Un œil, un œil, c’est quoi ?
Une retenue d’eau dont la colonne mobile cherche encore à se bloquer, par rotation ou par translation, dans le métal fixé à la voûte.
Peut-être.

*

Un mois et demi avant la première opération au laser, j’ai fait ce rêve (7/12/05) :
Dans un théâtre un chef de chœur très célèbre prenait la place de mon ophtalmologiste. C’était un homme probablement incompétent en la matière mais sa beauté, sa prestance valaient maîtrise.
Puis ce fut le tour du père T., abbé de mon village qui, gentiment, voulut bien remplacer l’homme à la blouse blanche. La scène, plus étroite, respirait l’hiver et le vieux jeu.
Je voulais qu’on laisse mes yeux en paix.

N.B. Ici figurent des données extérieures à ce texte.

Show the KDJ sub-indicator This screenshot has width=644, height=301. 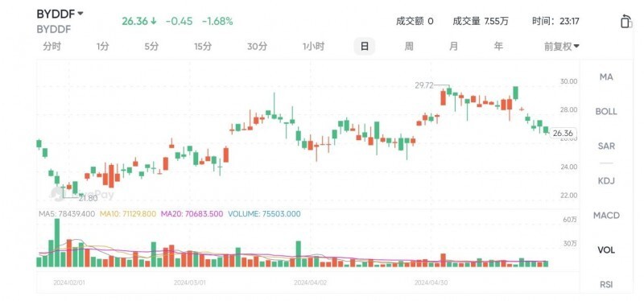606,181
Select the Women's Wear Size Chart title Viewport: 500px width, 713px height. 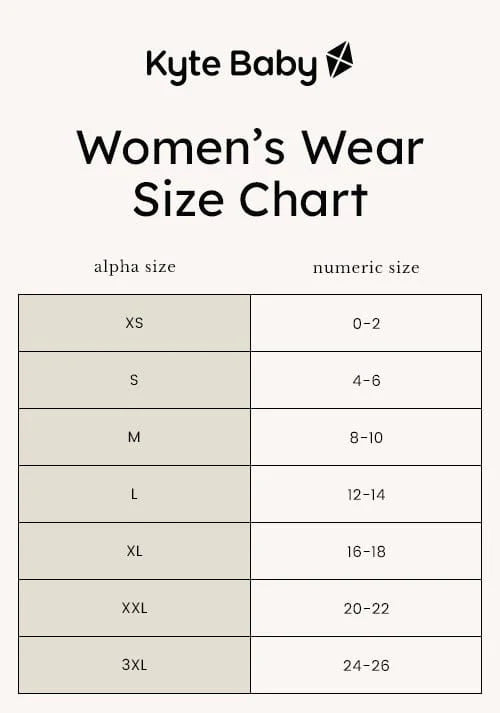click(x=250, y=173)
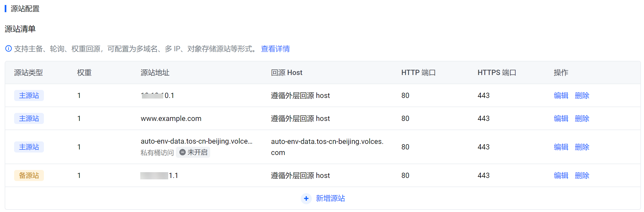Click the plus icon for 新增源站
The image size is (644, 212).
tap(306, 198)
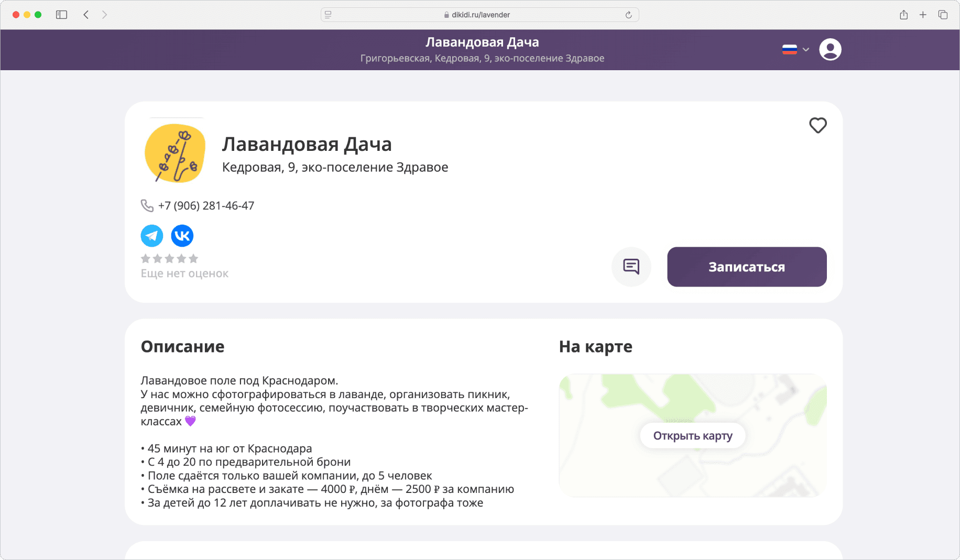960x560 pixels.
Task: Reload the page in address bar
Action: 628,15
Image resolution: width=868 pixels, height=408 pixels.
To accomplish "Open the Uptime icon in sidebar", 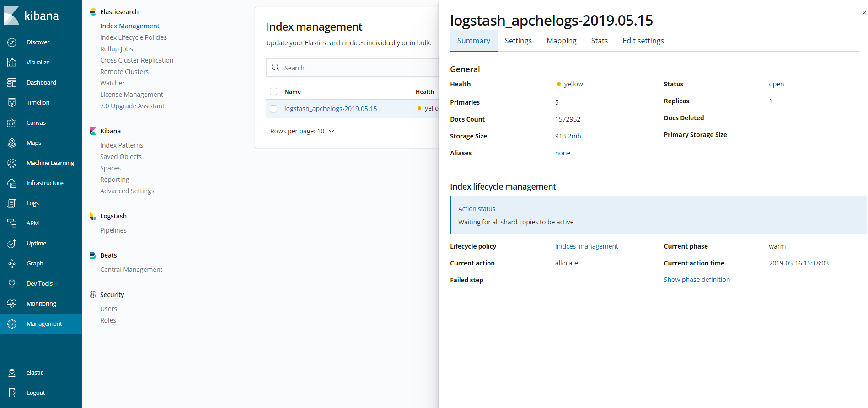I will tap(12, 244).

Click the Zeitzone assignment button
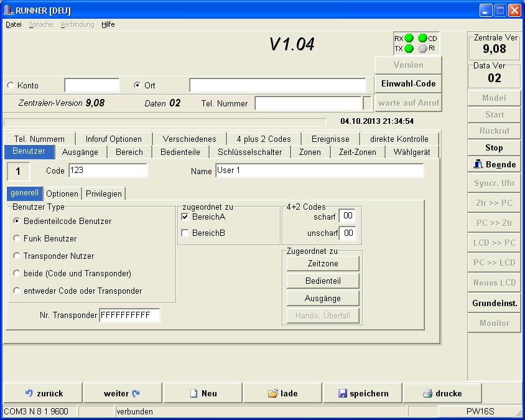click(x=323, y=264)
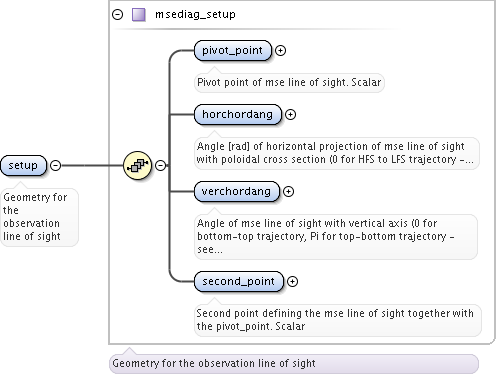The width and height of the screenshot is (497, 377).
Task: Click the horchordang angle description annotation
Action: point(337,153)
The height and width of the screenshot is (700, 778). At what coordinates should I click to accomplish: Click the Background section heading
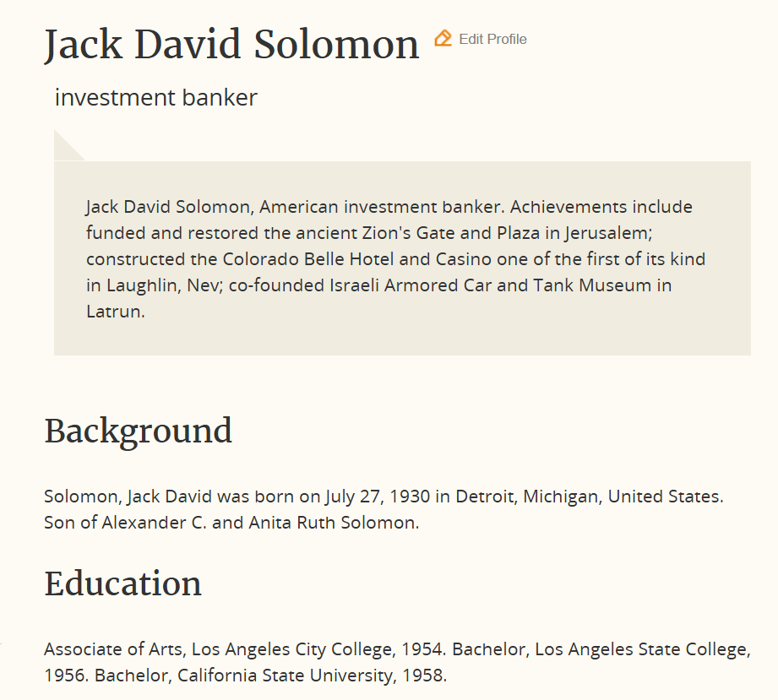pyautogui.click(x=138, y=431)
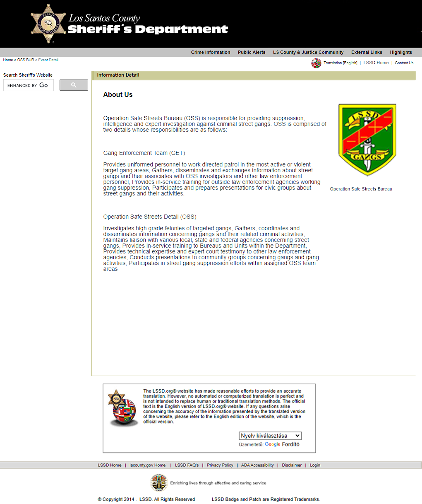Open the Public Alerts menu
This screenshot has height=504, width=422.
tap(252, 52)
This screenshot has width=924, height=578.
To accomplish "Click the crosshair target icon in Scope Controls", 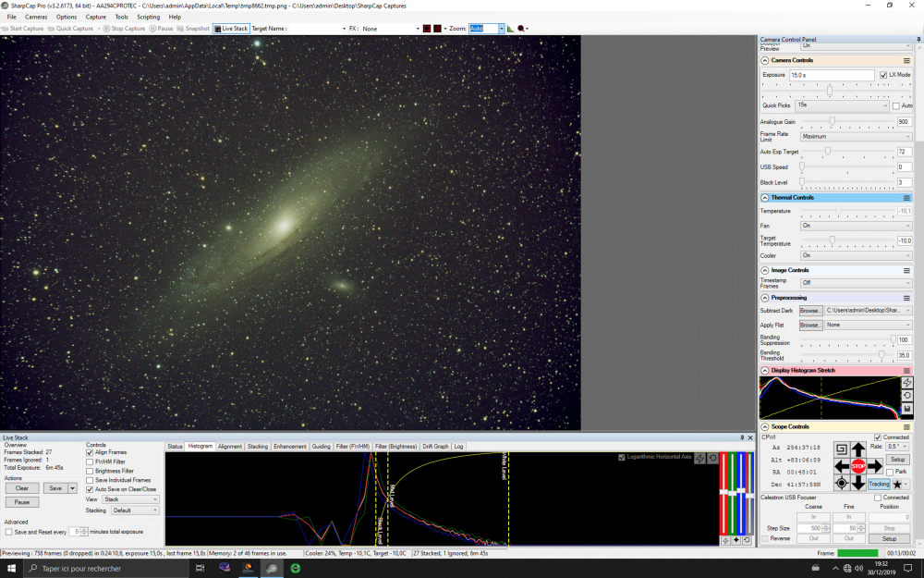I will coord(841,484).
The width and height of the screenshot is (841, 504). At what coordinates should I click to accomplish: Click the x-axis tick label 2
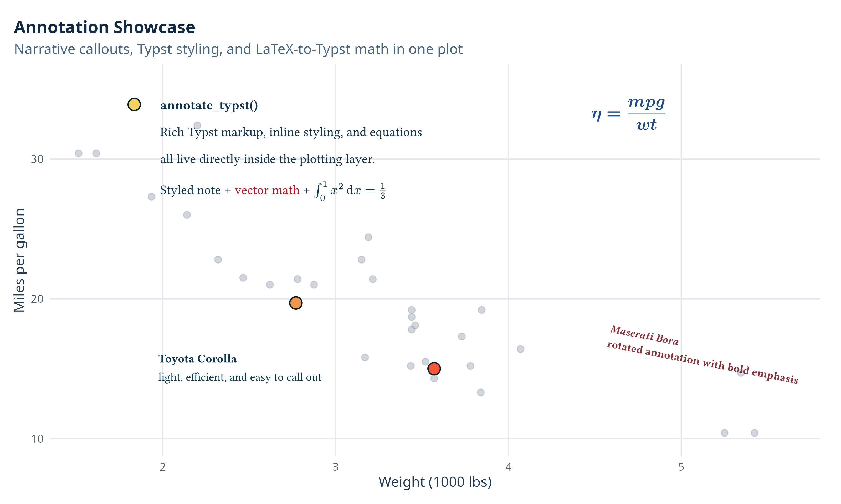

Se bâtissaient des rêves dont j’oubliais la source d’angoisse qui ne m’intéressait pas ; et si parfois je les dépliais, c’était pour en connaître mathématiquement les correspondances et liens logiques, exactement comme dans l’amphithéâtre René-Descartes j’étudiais autrefois un cas clinique. En rien je n’étais sûre que ces rêves puissent avertir de l’intensité des béances présentes et à venir – puissent même redéfinir celles passées.
Le rêve ne pouvait qu’être un fût possible à la concentration d’une nouvelle expression romanesque ; certainement pas un talisman qui aurait concerné mon intimité.

Les dendrites :
Combien de ces minuscules branchages renouvelés et s’accroissant au fond de la cornée ai-je fantasmés ?

Les muscles / les nerfs :
Je cherche dans Absalom ! Absalom ! un paragraphe où Faulkner situe le muscle de l’œil au centre de toute création, en en définissant le curieux mécanisme. Un passage fulgurant puisqu’il me révélait ce que précisément j’avais perdu. De temps en temps, je reviens au roman, feuillette les pages de droite, dans les parties en italique où il me semblait avoir, lors de ma première lecture, localisé le passage fabuleux. Je ne suis jamais retombée sur cet endroit du texte où l’auteur évoque cette histoire de muscle. Soit je suis inapte aux lectures diagonales, soit je me suis trompée de titre d’ouvrage (c’était Faulkner, à n’en pas douter), soit le paragraphe se trouve sur la page de gauche avec la typographie romaine habituelle (si c’est le cas, je vais devoir réfléchir autrement, sachant maintenant que mes circuits de reconnaissance spatiale sont inversés). Une chose est sûre : c’est que je n’ai pas inventé cette phrase et qu’elle faisait poétiquement et largement allusion à la place du muscle oculaire chez tout individu afin que l’Être puisse architecturer, en l’identifiant, son monde personnel.

Face à mes questions sur un éventuel échec de l’intervention, le Dr D.P m’avait répondu : « De toute façon, ce type d’opération au laser est toujours réversible. Il suffira d’une simple retouche. » Après la deuxième opération à nouveau ratée, Pilate m’engagea à consulter un excellent confrère pour une troisième abrasion de la cornée, la dernière, celle qui y fit un trou définitif.
L’excellent confrère aura eu soin de m’expliquer les manquements du Dr D.P par le menu : l’autofocus trop puissant de mon œil droit que l’absence de tests approfondis du Dr D.P n’aurait pu prendre en compte, aura donc malencontreusement altéré l’intelligence des calculs.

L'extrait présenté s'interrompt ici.